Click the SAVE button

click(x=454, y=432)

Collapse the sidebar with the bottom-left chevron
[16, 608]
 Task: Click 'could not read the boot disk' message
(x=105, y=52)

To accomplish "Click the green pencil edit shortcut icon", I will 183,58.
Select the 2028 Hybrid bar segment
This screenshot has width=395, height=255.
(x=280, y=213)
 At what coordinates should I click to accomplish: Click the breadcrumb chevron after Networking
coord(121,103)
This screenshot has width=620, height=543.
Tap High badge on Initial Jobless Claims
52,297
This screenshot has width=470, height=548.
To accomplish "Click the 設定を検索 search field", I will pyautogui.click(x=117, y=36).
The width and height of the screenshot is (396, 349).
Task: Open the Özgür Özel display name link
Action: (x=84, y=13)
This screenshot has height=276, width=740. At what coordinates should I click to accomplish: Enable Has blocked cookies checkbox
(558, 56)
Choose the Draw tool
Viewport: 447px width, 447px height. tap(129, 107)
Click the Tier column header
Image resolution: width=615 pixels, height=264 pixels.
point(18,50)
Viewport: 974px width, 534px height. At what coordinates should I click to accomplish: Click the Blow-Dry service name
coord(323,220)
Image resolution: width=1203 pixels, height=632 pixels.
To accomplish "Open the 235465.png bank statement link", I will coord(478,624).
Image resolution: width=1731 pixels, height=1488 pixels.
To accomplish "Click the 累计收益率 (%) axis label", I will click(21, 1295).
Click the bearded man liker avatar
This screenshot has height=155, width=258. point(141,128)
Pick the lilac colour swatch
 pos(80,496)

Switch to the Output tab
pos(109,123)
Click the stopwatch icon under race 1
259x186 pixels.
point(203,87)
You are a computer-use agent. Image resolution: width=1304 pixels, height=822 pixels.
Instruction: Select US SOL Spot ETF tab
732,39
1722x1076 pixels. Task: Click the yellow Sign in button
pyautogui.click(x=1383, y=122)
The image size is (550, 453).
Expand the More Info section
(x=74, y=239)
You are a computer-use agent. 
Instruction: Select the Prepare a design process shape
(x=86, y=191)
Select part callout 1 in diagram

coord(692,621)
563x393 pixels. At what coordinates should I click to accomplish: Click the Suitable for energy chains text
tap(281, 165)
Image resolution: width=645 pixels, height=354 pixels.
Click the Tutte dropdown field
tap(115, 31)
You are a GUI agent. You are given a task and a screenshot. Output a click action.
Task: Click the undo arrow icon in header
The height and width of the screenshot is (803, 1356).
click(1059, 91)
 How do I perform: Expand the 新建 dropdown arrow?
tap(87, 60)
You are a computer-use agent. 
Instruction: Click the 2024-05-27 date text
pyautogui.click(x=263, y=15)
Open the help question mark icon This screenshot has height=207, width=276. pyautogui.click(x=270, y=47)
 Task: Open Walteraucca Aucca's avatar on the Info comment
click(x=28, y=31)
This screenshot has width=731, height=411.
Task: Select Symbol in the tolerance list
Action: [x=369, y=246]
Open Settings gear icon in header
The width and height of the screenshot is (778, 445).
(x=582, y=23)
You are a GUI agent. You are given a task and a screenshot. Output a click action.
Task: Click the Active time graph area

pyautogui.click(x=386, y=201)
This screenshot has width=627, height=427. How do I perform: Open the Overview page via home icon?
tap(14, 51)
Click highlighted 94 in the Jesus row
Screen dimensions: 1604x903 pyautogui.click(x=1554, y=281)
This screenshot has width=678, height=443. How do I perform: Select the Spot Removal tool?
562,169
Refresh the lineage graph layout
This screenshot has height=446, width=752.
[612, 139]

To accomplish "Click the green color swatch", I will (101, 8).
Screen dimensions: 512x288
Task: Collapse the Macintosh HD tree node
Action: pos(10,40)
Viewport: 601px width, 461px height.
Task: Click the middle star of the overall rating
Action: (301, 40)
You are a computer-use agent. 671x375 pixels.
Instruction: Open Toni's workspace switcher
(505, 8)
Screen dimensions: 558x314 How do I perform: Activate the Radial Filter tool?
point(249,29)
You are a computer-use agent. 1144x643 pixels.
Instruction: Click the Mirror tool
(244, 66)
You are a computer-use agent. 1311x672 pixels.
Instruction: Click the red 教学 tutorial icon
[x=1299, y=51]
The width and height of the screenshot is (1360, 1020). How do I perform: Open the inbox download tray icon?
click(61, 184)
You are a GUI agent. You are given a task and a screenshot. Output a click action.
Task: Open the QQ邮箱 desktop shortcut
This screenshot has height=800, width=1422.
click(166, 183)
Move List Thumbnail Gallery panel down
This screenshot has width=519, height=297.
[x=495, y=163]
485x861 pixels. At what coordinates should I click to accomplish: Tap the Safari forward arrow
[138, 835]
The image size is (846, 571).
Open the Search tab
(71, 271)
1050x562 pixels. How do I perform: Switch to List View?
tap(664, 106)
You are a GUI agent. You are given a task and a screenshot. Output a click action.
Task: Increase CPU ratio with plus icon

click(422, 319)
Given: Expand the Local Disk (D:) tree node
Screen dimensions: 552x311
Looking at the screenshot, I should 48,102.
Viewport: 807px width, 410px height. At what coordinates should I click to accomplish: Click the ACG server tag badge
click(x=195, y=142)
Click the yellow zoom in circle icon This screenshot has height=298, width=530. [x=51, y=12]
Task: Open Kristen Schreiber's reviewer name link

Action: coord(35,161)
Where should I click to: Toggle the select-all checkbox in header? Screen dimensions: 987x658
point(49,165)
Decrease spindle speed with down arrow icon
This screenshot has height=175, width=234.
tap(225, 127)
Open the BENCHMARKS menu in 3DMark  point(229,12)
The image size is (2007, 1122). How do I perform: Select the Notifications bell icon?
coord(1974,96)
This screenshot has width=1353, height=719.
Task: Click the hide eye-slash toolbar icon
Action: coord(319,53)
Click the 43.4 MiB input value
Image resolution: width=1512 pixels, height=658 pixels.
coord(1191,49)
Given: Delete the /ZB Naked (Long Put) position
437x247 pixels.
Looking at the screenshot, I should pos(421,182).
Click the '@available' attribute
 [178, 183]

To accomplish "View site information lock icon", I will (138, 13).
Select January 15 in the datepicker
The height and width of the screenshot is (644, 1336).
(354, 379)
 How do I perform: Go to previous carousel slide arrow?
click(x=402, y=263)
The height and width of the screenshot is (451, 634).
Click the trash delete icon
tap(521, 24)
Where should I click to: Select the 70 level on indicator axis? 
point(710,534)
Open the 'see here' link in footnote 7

AIM OF THE TASK
Render the material from the line with "Click the '@available' attribute" through the end of the material as a JSON list of strings, one string per line, leaving out blank lines.

RESULT FOR THIS TASK
[
  "Click the '@available' attribute",
  " [178, 183]",
  "To accomplish \"View site information lock icon\", I will (138, 13).",
  "Select January 15 in the datepicker",
  "The height and width of the screenshot is (644, 1336).",
  "(354, 379)",
  " How do I perform: Go to previous carousel slide arrow?",
  "click(x=402, y=263)",
  "The height and width of the screenshot is (451, 634).",
  "Click the trash delete icon",
  "tap(521, 24)",
  "Where should I click to: Select the 70 level on indicator axis? ",
  "point(710,534)",
  "Open the 'see here' link in footnote 7"
]